| YOUR GOAL |
Give back, word for word, the lines in the listing below from the one holding "Romans (221, 416)" down to the one holding "Collectifs (457, 416)", both ends included.

| SOURCE MATERIAL |
/---
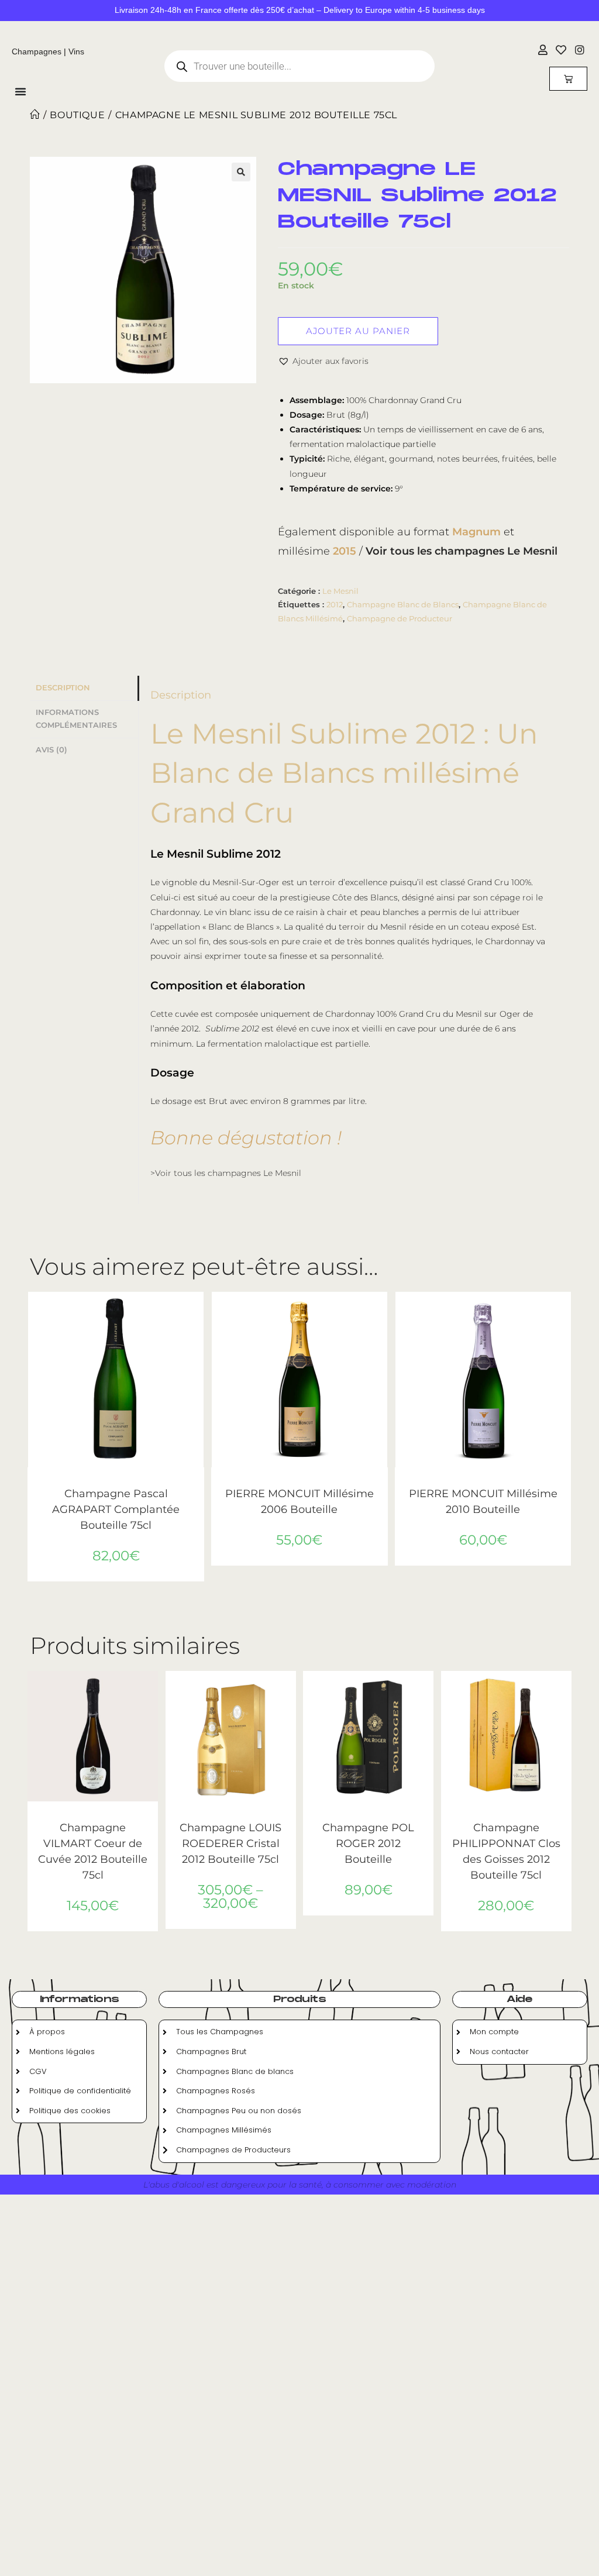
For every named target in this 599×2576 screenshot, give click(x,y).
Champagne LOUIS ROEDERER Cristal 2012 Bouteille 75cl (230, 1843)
\---
/---
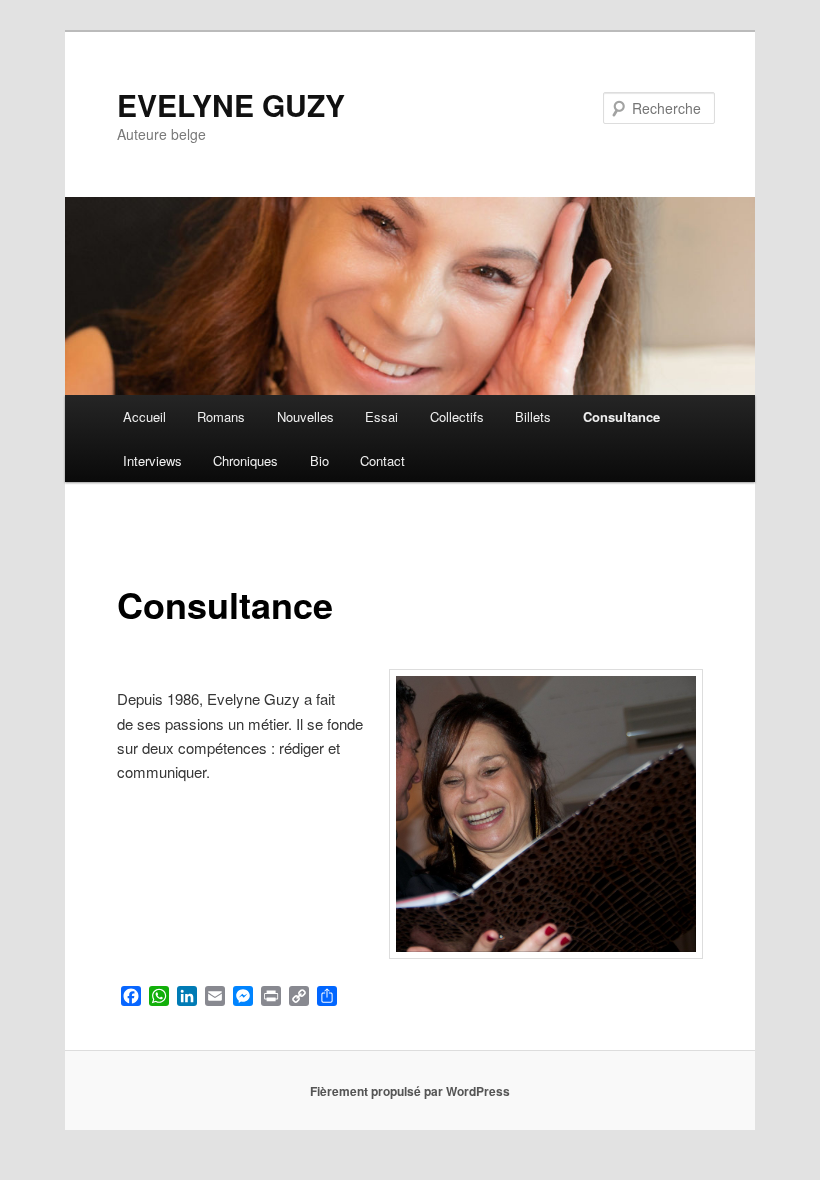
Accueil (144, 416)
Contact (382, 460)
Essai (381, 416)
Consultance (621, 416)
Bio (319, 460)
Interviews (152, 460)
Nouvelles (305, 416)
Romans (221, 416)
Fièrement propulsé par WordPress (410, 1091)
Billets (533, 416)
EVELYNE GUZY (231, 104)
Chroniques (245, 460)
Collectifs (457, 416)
\---
| RESPONSE |
Romans (221, 416)
Fièrement propulsé par WordPress (410, 1091)
Billets (533, 416)
EVELYNE GUZY (231, 104)
Chroniques (245, 460)
Collectifs (457, 416)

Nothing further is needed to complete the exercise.